Yusuf İslam Kuşman“Birçok insan için ciddi mağduriyetler oluşuyor”
Muş’un sağlık hizmetleri konusunda büyük sorun yaşadığını, halkın çoğunun uzunca bir süredir bu konudan şikâyetçi olduğunu aktaran, hayatının neredeyse tamamını Muş’ta geçiren Yusuf İslam Kuşman konunun çözüme ulaşması gerektiğini belirterek şunları söyledi:
“Gerek hasta-doktor ilişkisi, gerek ekipman ve personel yeterliliği konusunda ciddi sorunlar var. Annem Muş'taki yetersizlikten ötürü tedavisi için Van'a gitmek zorunda kaldı. Ne yazık ki, birçok insan bu yüzden Elâzığ, Malatya, Diyarbakır ve Van gibi sağlık imkânları daha geniş şehirlere gitmek zorunda kalıyor ve bölgedeki düşük sosyo-ekonomik koşullar göz önüne alındığında birçok insan için ciddi mağduriyetler oluşuyor. Biliyorsunuz geçen sene ülkemiz de büyük bir deprem felaketi yaşadık, Allah korusun öyle bir deprem burada yaşansa, bunun altından kimse kalkamaz ki dediğim gibi şu anda bile sistem yetersiz.
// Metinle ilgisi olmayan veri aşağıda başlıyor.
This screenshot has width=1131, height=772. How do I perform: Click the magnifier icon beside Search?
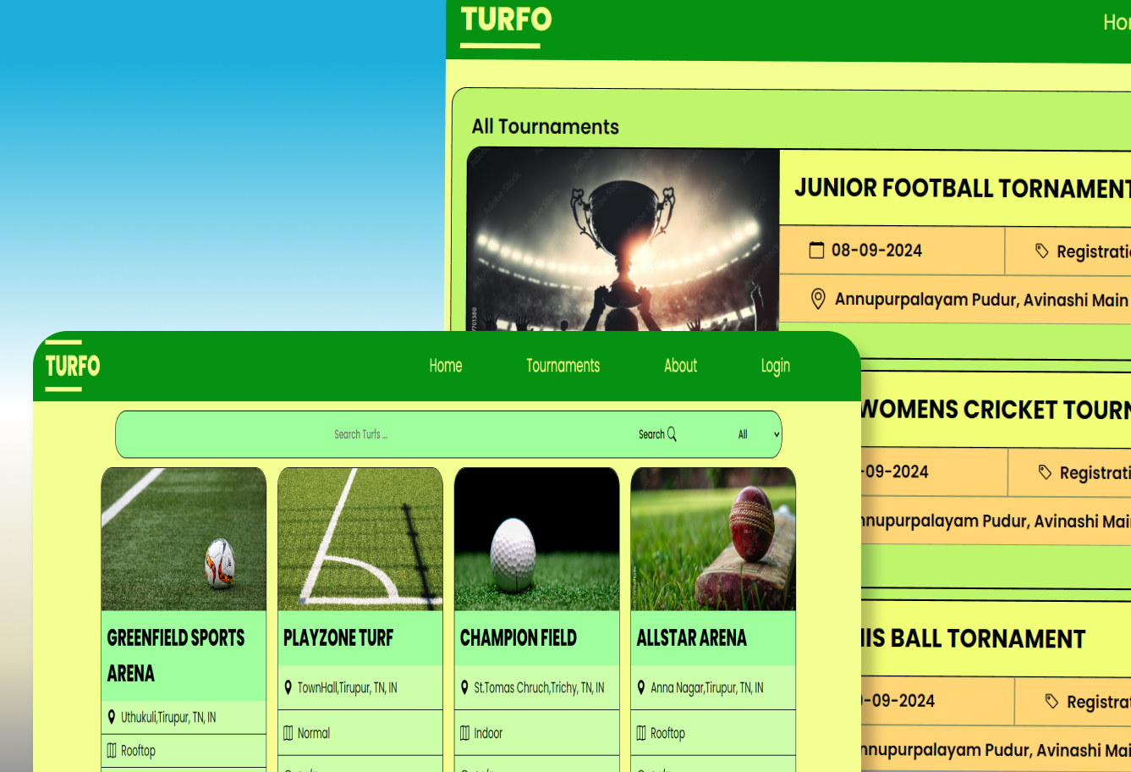point(672,434)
Malazgirt ilçesinde kaç yıldır bir hastane inşaatını bitiremediler. Ne yani yarın burada deprem olsa anında mı bitecek hastane?  Vatandaş ne yapacak, nerede tedavi görecek? Yıllar önce Muş’a eğitim ve araştırma hastanesi yapılacağına dair bir vaat verilmiş olsa da yapımına kısa süre önce başlandı. Ne zaman hizmet verecek hale geleceği de muamma... Malazgirt’teki hastane inşaatının bu kadar uzun sürmesi de merkezde yapılacak hastane konusunda olumsuz fikirler veriyor. Siyasete en yabancı insan bile hastane yerine bir saray bile inşa edilmek istenseydi bunun çoktan inşa edilmiş olacağının bilincinde. Bu sorunların çözümü için en başta halkın taleplerini seçim hokkabazlığına alet etmeyen bir devlet aklının oluşması gerekiyor. Böyle bir anlayışın oluşması halinde mevcut sorunların çözülmesi kolay hale gelecektir.”
Yavuz Tektimur“Bir gün yollarda öleceğiz”
Hastanelerden sıra almak için gece yarısından itibaren sıraya girdiğini söyleyen Yavuz Tektimur, Muşun sağlık hizmetleri açısından çok eksik olduğunu ve hiçbir şekilde bir depreme hazırlıklı olmadığını belirtti. Yılda en az 6 defa farklı illerde hastaneye gitmek zorunda kaldığını aktaran Tektimur, şunları anlattı: 
“Muş’ta doğdum, büyüdüm. 34 yaşındayım. Muş’taki sağlık hizmetleri yetersizdir. Burada araç-gereç yetersizliğin yanı sıra doktor yetersizliği de var. Deprem konusu gerçekten durum içler acısı... Biz en ufak hastalık için bile başka şehirlere gitmek zorunda kalıyoruz. Allah korusun öyle bir felakette de bizleri başka şehirlere mi götürecekler? Hastaneler oldukça yetersiz, doktor yok. Örnek vermek gerekirse kadın doğum, gastroenteroloji, cildiye gibi bölümlere sıra almak için gece yarısından itibaren hastaneye gitmek gerekiyor. Buna rağmen, belli bir sayıdan sonra hastalar muayene olmadan geri dönüyorlar. Hastam olduğu zaman genellikle başka illere gidiyorum. Annem meme kanseri, yılda en az 6 defa Erzurum gidiyorum. Babam KOAH hastası onu da belli aralıklarla Elâzığ’a götürüyorum. Sadece bu değil en ufak bir hastalıkta teşhis konulmadığı için il dışına gidiyoruz. Kısacası bir gün yollarda öleceğiz.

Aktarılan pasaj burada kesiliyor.